La grande distribution
Les enseignes ont quasiment toutes installé des cellules de crise. Auchan a réactivé le dispositif qui avait été mis en place lors du pic de la grippe aviaire. Et Carrefour a établi un bureau qui coordonne les cellules de crise des 33 pays dans lesquels il est présent. Objectif : assurer la protection de ses collaborateurs, «sécuriser l’acte d’achat des clients» et participer à la continuité de l’activité économique du pays (notamment pour l’alimentation). Les grands rassemblements de l’été
A Lourdes, on s’en remet à la providence.
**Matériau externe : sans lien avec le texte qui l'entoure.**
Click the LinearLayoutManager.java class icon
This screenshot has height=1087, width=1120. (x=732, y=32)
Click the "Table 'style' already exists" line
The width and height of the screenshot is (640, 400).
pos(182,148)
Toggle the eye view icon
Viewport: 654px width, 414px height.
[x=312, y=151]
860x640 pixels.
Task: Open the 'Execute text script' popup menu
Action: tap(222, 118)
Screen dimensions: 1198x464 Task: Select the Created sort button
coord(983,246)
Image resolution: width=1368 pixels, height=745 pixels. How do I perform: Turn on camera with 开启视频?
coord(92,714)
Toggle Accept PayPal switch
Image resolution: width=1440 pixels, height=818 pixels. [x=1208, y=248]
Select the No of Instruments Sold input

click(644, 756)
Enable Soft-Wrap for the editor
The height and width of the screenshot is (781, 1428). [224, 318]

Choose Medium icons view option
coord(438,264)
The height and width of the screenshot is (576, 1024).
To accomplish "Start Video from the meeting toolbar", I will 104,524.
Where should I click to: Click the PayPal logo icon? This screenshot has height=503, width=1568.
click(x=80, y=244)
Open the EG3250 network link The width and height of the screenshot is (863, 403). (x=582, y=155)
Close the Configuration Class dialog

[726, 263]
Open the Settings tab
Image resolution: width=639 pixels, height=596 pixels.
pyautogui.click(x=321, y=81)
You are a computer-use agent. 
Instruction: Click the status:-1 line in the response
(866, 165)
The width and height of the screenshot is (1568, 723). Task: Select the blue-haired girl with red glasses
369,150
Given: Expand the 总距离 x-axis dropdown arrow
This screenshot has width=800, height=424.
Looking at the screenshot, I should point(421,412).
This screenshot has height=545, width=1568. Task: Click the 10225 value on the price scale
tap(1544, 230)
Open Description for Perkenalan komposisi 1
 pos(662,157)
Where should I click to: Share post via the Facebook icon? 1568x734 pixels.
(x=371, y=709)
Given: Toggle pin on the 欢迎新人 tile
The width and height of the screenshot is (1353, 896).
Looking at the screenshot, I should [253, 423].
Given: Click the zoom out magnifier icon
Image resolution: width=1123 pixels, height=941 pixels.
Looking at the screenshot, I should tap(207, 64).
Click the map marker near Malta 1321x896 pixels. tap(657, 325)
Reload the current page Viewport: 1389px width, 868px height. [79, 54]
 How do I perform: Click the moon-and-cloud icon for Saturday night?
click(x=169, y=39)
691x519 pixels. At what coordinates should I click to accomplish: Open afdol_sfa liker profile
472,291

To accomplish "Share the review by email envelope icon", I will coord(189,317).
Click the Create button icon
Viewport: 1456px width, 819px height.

A la veille du grand rassemblement du 15 août, qui verra converger des dizaines de milliers de pèlerins, dont beaucoup de malades et de handicapés, le Dr de Franciscis, responsable du bureau médical des sanctuaires de Lourdes n’est pas trop inquiet : «On cherche bien sûr à protéger les plus faibles, mais ce n’est pas une maladie grave, il faut juste être attentif pour détecter les éventuels cas et éviter la contagion.» Selon les recommandations de la direction départementale de la santé, des consignes d’hygiène ont été placardées partout en ville. Mais tout le monde note qu’aucun des grands rassemblements de l’été, dont celui de Taizé (Saône-et-Loire), n’a connu de cas de grippe A. Plus préoccupant est le grand pèlerinage à La Mecque (à partir du 19 novembre cette année), qui rassemble tous les ans plusieurs millions de pèlerins, dont des milliers de Français.